*** Opening of EXERCISE MATERIALS ***

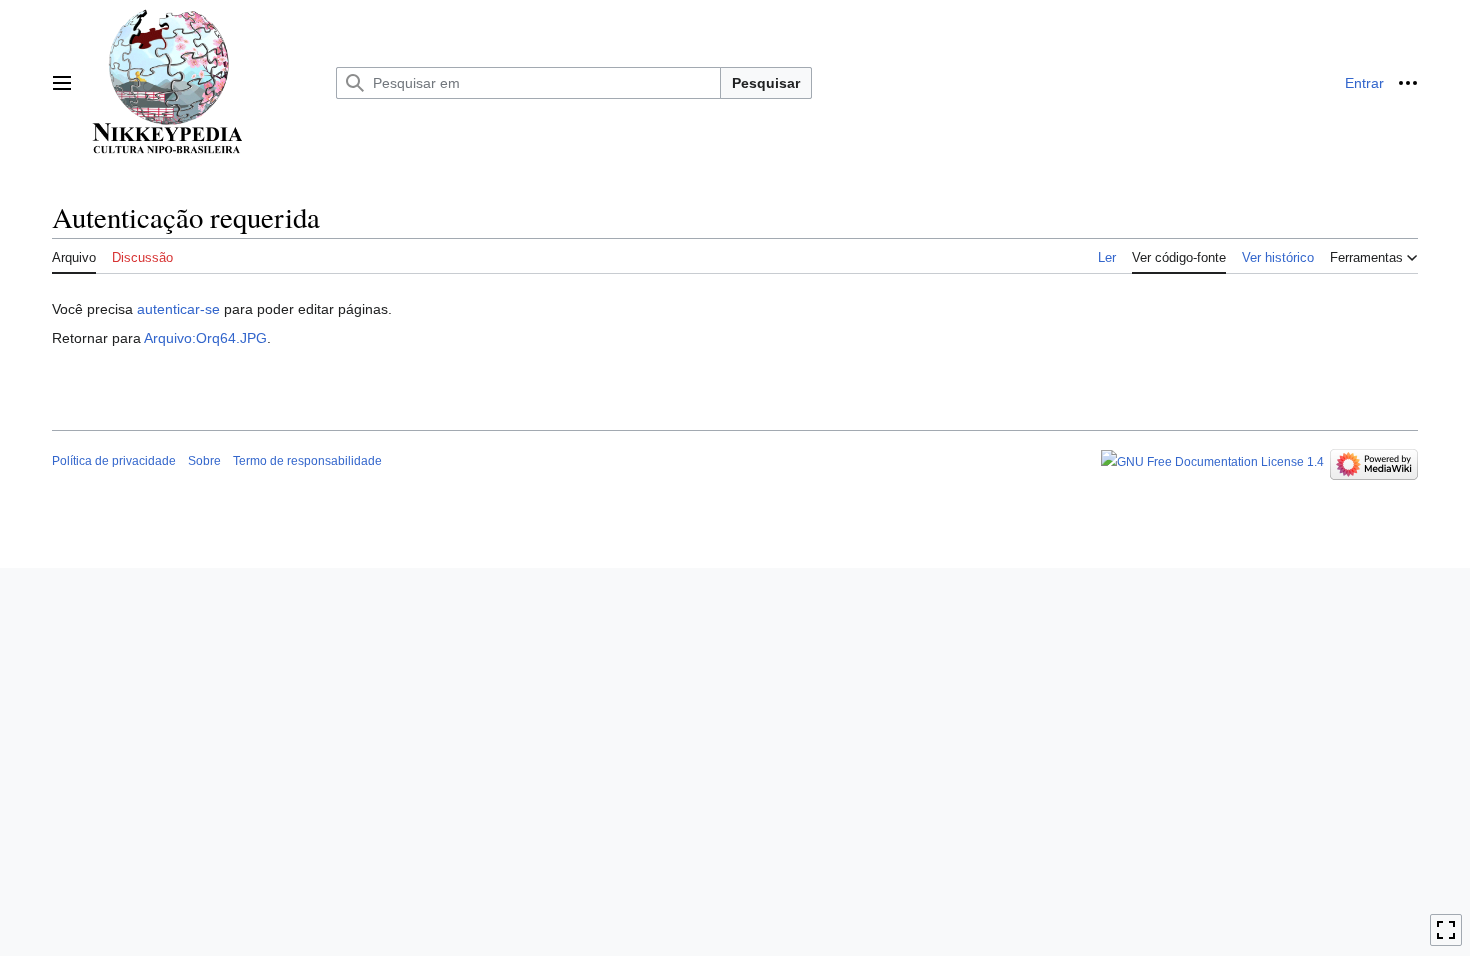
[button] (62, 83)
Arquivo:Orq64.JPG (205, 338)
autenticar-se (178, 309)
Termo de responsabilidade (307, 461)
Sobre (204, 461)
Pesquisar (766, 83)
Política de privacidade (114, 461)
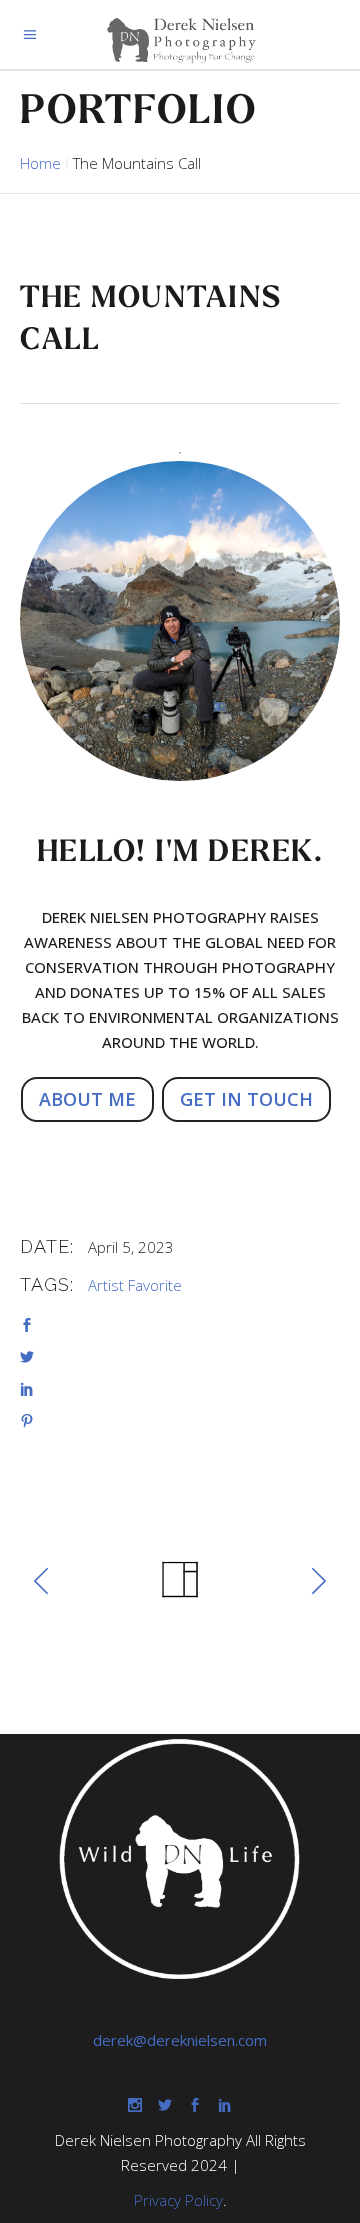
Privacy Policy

*** Close of EXERCISE MATERIALS ***
*** Opening of EXERCISE MATERIALS ***

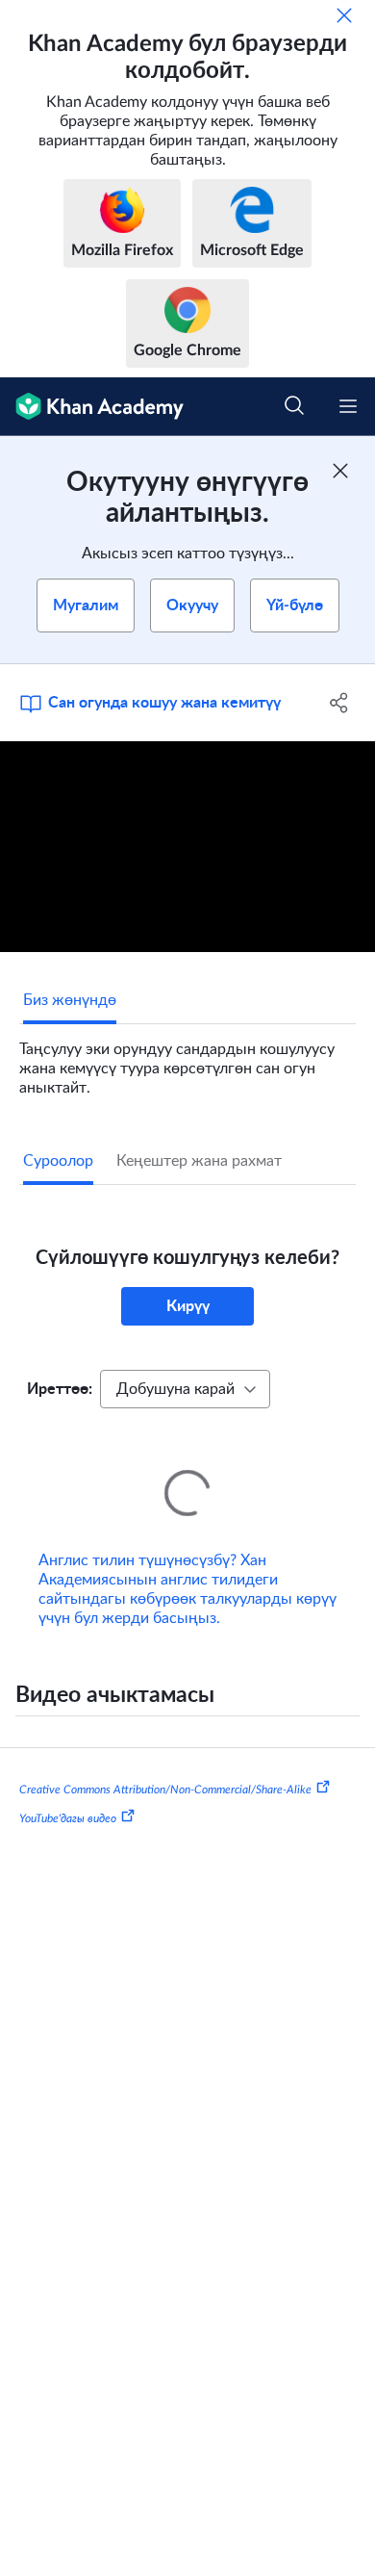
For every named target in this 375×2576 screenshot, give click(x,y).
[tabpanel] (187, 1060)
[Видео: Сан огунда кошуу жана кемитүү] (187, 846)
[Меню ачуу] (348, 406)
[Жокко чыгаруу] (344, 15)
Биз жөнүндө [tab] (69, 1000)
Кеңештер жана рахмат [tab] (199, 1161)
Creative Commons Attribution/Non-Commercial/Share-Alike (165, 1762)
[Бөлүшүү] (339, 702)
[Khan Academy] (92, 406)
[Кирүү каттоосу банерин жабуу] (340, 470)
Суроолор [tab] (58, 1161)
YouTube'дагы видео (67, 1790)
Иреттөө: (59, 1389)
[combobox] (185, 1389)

*** Close of EXERCISE MATERIALS ***

■ **TASK DIRECTIONS**:
Take the entries above and copy out all lines with the string "жана".

■ **WRITTEN ANSWER**:
[Видео: Сан огунда кошуу жана кемитүү] (187, 846)
Кеңештер жана рахмат [tab] (199, 1161)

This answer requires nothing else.